Let’s look at the facts: Tens of thousands of people who didn’t vote for Trump in Miami and South Texas in 2016 voted for him this year. There wasn’t some massive demographic shift in this country; it’s not that thousands of Cubans suddenly moved to Florida, or a new population of white Mexicans moved into South Texas. Instead, there’s a simpler reason why individuals in this area shifted to Trump in this election: Democrats failed to reach out to these different communities, and the Trump campaign pursued them aggressively.
Local Democratic organizers in Laredo, Texas, told Prism that they felt at times this past year like Democrats on the state and national level had forgotten about them. Southern Texas has long had dismally low turnout, and has been reliably Democratic. Thus, instead of reaching out to Latinxs in places like South Texas, the Biden campaign and Texas Democrats made the decision to focus on turning out white suburbanites in places like Austin.
“The [Texas State Democratic Party] has, for many years, ignored the Democratic electorate in South Texas,” said Christian Ochoa, a precinct chair in Laredo, which sits in Webb County. While he points out that Democrats still won Webb easily—largely thanks to local organizing—he says that the GOP’s ascension in Webb and in the counties further south will hopefully “serve as a lesson for Texas Democratic Party leadership.”
In South Texas, local Democrats say they received very little guidance from the larger party. And, as happened elsewhere in the country, Democrats largely abandoned door-knocking and in-person events during the pandemic in order to protect peoples’ lives. In that messaging vacuum, Republicans swooped in. “Trump Trains” or trucks flying flags regularly rolled through Laredo and other border towns. Trump supporters door knocked constantly, and held carne asadas and rallies.

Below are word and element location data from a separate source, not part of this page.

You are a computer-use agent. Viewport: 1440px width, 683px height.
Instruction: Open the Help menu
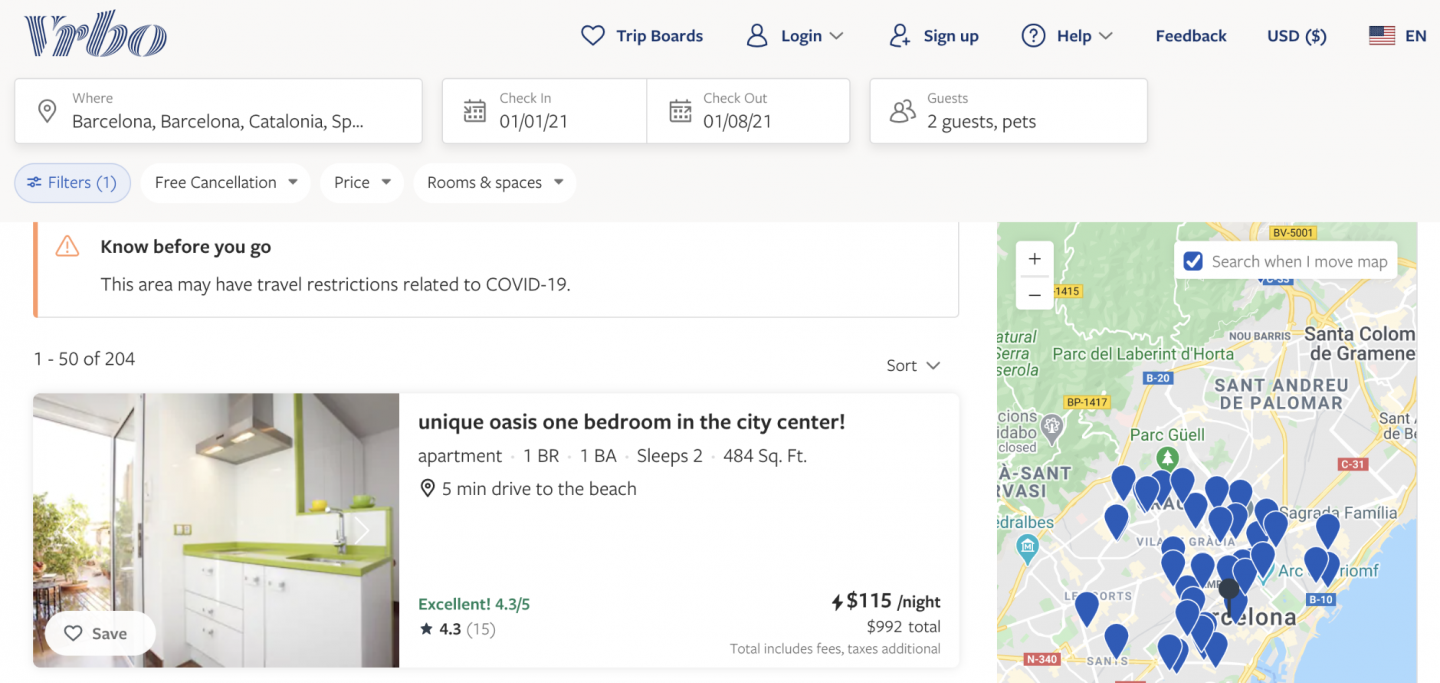point(1067,36)
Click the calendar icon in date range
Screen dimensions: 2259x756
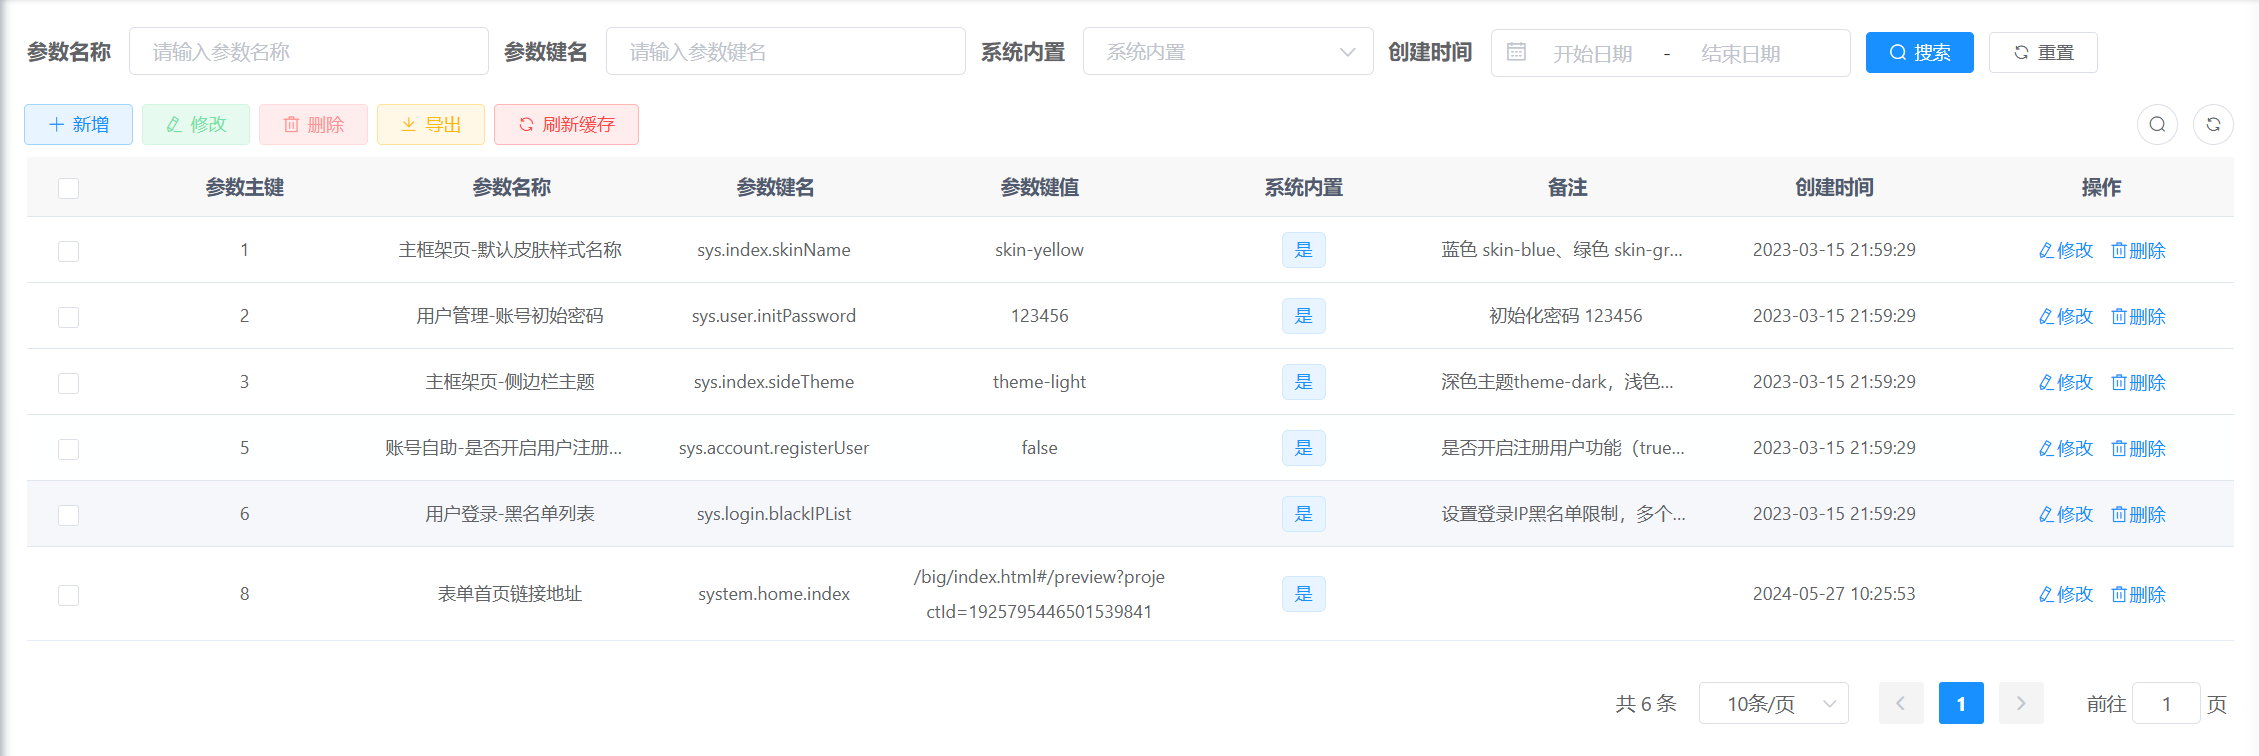[1516, 52]
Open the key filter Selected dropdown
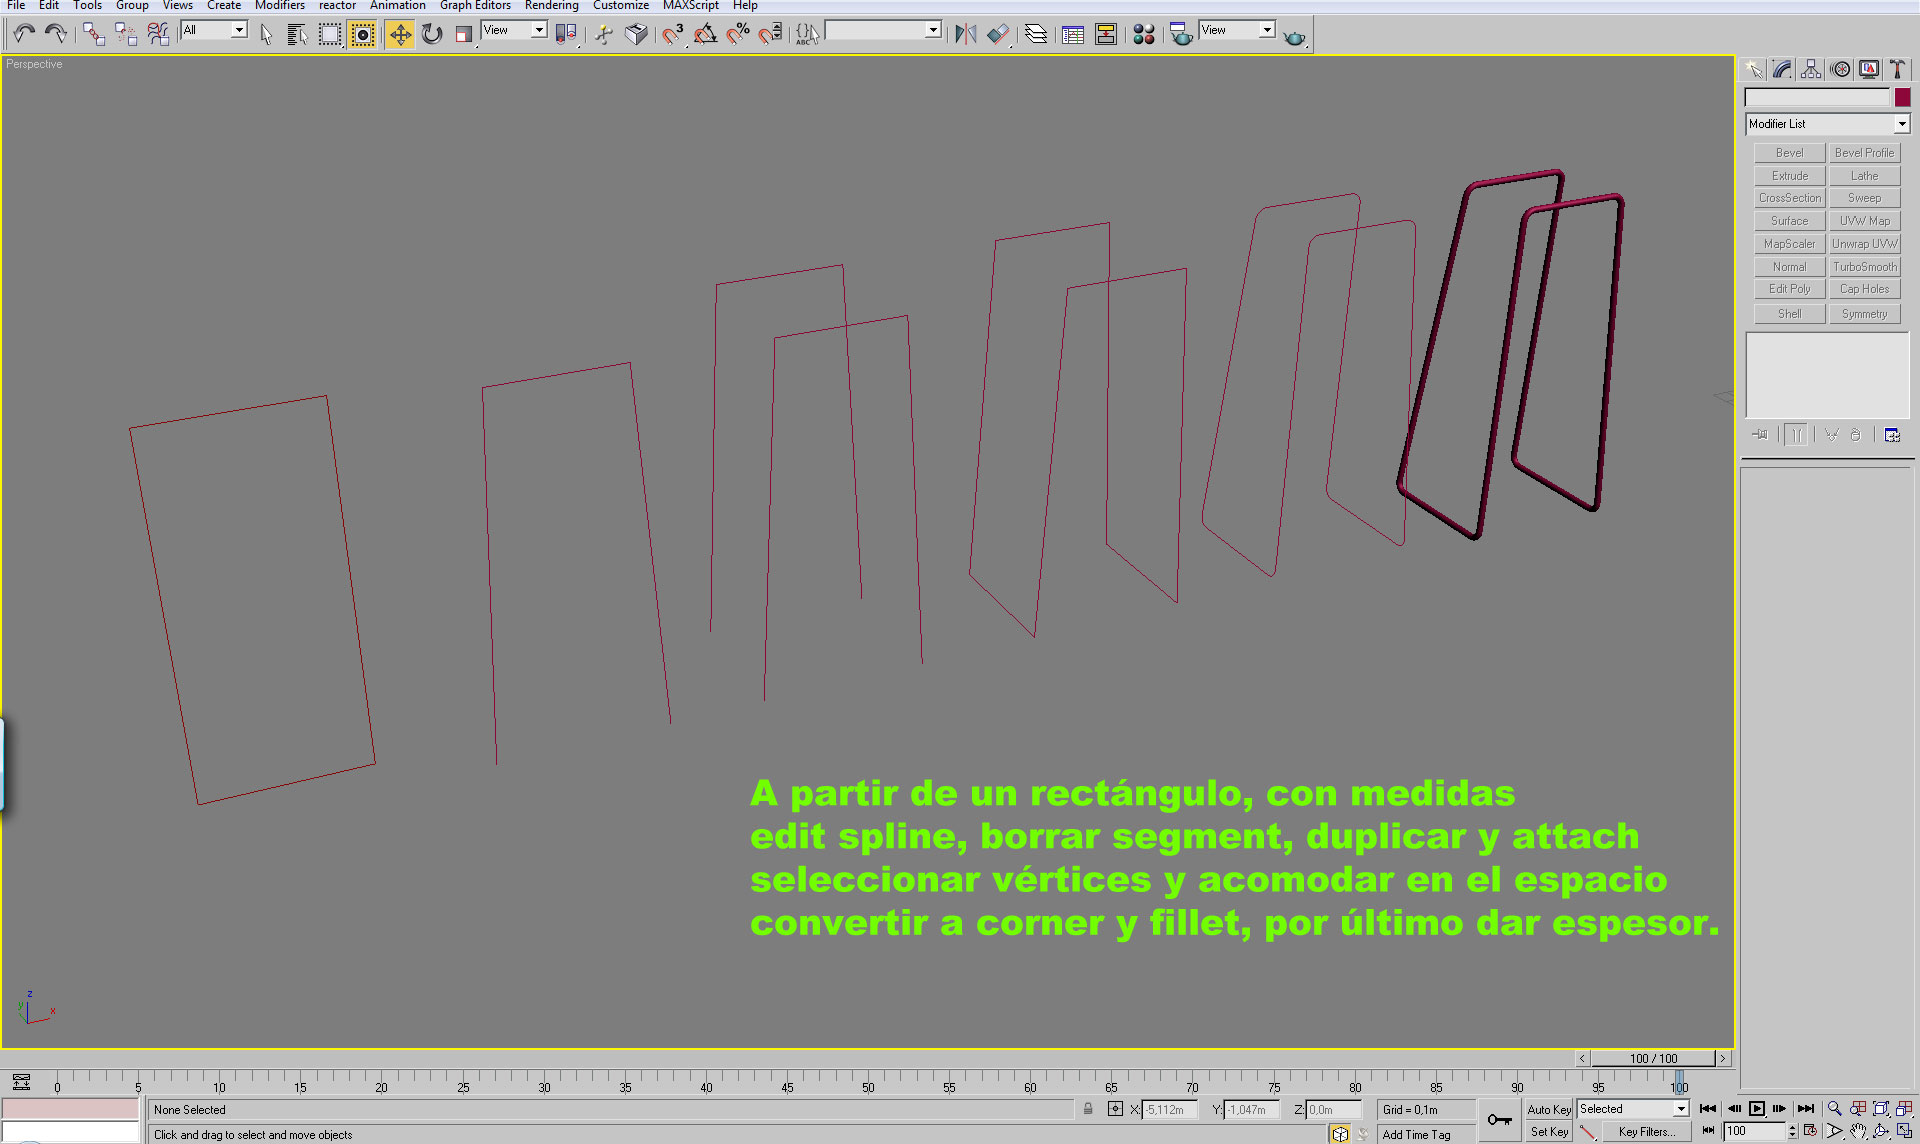This screenshot has height=1144, width=1920. click(x=1680, y=1109)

The same formula played out in Florida: While Biden himself did stump in Miami, the Biden campaign split time by pursuing voters in predominantly white suburbs across the state. In the national Democratic party’s relative absence, Trump himself swept into Miami: The president and his family members campaigned constantly and arduously in Florida. Trump also seemed to show a more nuanced grasp than Democrats of the multiplicity of Miami’s expat communities: At times, his messaging specifically targeted Venezuelans and Colombians, as well as Cubans. (“Why is my grandma tweeting from Trump’s account?” a Colombian friend of mine asked, when Trump tweeted a fearmongering message connecting Biden to Gustavo Petro, a polarizing former guerilla fighter in Colombia.)
Here’s what it comes down to: While “the Latinx vote” does not really exist, it still might make sense to say that Biden lost it. His campaign made the fatal decision to take key Latin American diasporic communities for granted. Instead of making inroads with the diverse communities in Miami and South Texas, Democrats took their vote for granted and left the region open for the Trump campaign. In some ways, Biden’s failings in Florida and Texas mirror Hillary Clinton’s mistakes in 2016, when she chose to infrequently visit Michigan and Wisconsin, incorrectly assuming they were safe Democratic states. However, there’s of course a deeper issue at play this time around. The national Democratic Party is still run predominantly by non-Latinx white people who don’t have a complex understanding of communities in a place like South Texas or Miami. And for that, this year they’ve paid the price.